* _INPUT FOR THIS TASK_
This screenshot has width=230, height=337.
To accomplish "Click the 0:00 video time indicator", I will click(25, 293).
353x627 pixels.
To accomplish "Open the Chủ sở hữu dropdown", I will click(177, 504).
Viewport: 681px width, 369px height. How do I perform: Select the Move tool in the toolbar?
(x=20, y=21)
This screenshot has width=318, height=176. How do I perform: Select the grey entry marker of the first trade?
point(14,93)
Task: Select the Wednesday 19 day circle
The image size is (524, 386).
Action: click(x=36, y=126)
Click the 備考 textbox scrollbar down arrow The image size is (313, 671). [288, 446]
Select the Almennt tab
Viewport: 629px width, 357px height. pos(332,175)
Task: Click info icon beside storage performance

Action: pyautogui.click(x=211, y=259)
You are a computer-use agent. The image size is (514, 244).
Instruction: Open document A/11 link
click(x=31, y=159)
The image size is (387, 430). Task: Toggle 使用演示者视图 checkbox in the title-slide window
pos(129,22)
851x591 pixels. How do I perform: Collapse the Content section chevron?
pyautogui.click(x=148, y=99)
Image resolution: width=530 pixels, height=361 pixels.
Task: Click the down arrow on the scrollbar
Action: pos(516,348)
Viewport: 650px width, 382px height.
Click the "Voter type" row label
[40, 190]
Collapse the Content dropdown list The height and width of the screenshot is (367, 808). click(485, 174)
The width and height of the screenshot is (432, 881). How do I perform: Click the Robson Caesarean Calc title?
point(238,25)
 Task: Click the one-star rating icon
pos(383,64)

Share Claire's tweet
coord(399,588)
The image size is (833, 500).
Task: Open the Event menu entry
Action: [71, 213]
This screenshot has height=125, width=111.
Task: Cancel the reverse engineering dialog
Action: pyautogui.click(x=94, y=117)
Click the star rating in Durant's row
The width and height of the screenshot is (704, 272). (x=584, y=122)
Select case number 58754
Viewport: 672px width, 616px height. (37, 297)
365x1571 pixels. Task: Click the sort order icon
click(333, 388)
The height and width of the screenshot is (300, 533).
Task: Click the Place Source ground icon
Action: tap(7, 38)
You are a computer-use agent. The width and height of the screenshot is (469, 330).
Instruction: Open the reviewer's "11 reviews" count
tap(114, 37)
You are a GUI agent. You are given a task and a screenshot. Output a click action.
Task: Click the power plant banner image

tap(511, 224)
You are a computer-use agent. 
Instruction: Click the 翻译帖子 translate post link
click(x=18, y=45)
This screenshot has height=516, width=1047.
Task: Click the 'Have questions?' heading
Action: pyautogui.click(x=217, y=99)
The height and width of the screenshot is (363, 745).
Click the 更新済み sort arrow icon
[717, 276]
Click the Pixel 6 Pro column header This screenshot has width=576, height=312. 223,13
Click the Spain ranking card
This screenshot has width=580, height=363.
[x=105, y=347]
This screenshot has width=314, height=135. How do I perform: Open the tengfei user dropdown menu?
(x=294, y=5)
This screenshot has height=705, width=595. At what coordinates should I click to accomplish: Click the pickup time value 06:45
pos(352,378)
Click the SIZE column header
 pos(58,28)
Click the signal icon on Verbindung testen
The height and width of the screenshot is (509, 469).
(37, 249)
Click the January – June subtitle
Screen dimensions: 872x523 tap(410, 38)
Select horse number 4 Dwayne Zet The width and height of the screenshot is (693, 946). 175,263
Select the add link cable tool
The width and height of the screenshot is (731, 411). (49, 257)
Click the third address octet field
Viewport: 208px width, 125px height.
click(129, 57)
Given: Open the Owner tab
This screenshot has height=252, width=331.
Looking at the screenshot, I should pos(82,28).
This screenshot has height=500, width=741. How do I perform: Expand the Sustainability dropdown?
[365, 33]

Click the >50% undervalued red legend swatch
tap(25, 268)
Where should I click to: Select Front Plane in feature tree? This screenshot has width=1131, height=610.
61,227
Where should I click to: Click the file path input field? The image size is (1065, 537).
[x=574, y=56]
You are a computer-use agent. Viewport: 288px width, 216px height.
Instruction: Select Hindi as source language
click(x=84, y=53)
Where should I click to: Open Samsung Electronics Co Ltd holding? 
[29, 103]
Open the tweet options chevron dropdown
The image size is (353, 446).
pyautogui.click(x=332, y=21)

* _THE PROBLEM_
Once you have read the entries, write them out again without altering a single character.

* _SOLVED EXERCISE_
This screenshot has width=230, height=337.
To accomplish "Click the 0:00 video time indicator", I will click(25, 293).
353x627 pixels.
To accomplish "Open the Chủ sở hữu dropdown", I will click(177, 504).
Viewport: 681px width, 369px height. How do I perform: Select the Move tool in the toolbar?
(x=20, y=21)
This screenshot has width=318, height=176. How do I perform: Select the grey entry marker of the first trade?
point(14,93)
Task: Select the Wednesday 19 day circle
The image size is (524, 386).
Action: click(x=36, y=126)
Click the 備考 textbox scrollbar down arrow The image size is (313, 671). [288, 446]
Select the Almennt tab
Viewport: 629px width, 357px height. pos(332,175)
Task: Click info icon beside storage performance

Action: pyautogui.click(x=211, y=259)
You are a computer-use agent. The image size is (514, 244).
Instruction: Open document A/11 link
click(x=31, y=159)
The image size is (387, 430). Task: Toggle 使用演示者视图 checkbox in the title-slide window
pos(129,22)
851x591 pixels. How do I perform: Collapse the Content section chevron?
pyautogui.click(x=148, y=99)
Image resolution: width=530 pixels, height=361 pixels.
Task: Click the down arrow on the scrollbar
Action: pos(516,348)
Viewport: 650px width, 382px height.
Click the "Voter type" row label
[40, 190]
Collapse the Content dropdown list The height and width of the screenshot is (367, 808). click(485, 174)
The width and height of the screenshot is (432, 881). How do I perform: Click the Robson Caesarean Calc title?
point(238,25)
 Task: Click the one-star rating icon
pos(383,64)

Share Claire's tweet
coord(399,588)
The image size is (833, 500).
Task: Open the Event menu entry
Action: [71, 213]
This screenshot has height=125, width=111.
Task: Cancel the reverse engineering dialog
Action: pyautogui.click(x=94, y=117)
Click the star rating in Durant's row
The width and height of the screenshot is (704, 272). (x=584, y=122)
Select case number 58754
Viewport: 672px width, 616px height. (37, 297)
365x1571 pixels. Task: Click the sort order icon
click(333, 388)
The height and width of the screenshot is (300, 533).
Task: Click the Place Source ground icon
Action: tap(7, 38)
You are a computer-use agent. The width and height of the screenshot is (469, 330).
Instruction: Open the reviewer's "11 reviews" count
tap(114, 37)
You are a GUI agent. You are given a task and a screenshot. Output a click action.
Task: Click the power plant banner image

tap(511, 224)
You are a computer-use agent. 
Instruction: Click the 翻译帖子 translate post link
click(x=18, y=45)
This screenshot has height=516, width=1047.
Task: Click the 'Have questions?' heading
Action: pyautogui.click(x=217, y=99)
The height and width of the screenshot is (363, 745).
Click the 更新済み sort arrow icon
[717, 276]
Click the Pixel 6 Pro column header This screenshot has width=576, height=312. 223,13
Click the Spain ranking card
This screenshot has width=580, height=363.
[x=105, y=347]
This screenshot has width=314, height=135. How do I perform: Open the tengfei user dropdown menu?
(x=294, y=5)
This screenshot has height=705, width=595. At what coordinates should I click to accomplish: Click the pickup time value 06:45
pos(352,378)
Click the SIZE column header
 pos(58,28)
Click the signal icon on Verbindung testen
The height and width of the screenshot is (509, 469).
(37, 249)
Click the January – June subtitle
Screen dimensions: 872x523 tap(410, 38)
Select horse number 4 Dwayne Zet The width and height of the screenshot is (693, 946). 175,263
Select the add link cable tool
The width and height of the screenshot is (731, 411). (49, 257)
Click the third address octet field
Viewport: 208px width, 125px height.
click(129, 57)
Given: Open the Owner tab
This screenshot has height=252, width=331.
Looking at the screenshot, I should pos(82,28).
This screenshot has height=500, width=741. How do I perform: Expand the Sustainability dropdown?
[365, 33]

Click the >50% undervalued red legend swatch
tap(25, 268)
Where should I click to: Select Front Plane in feature tree? This screenshot has width=1131, height=610.
61,227
Where should I click to: Click the file path input field? The image size is (1065, 537).
[x=574, y=56]
You are a computer-use agent. Viewport: 288px width, 216px height.
Instruction: Select Hindi as source language
click(x=84, y=53)
Where should I click to: Open Samsung Electronics Co Ltd holding? 
[29, 103]
Open the tweet options chevron dropdown
The image size is (353, 446).
pyautogui.click(x=332, y=21)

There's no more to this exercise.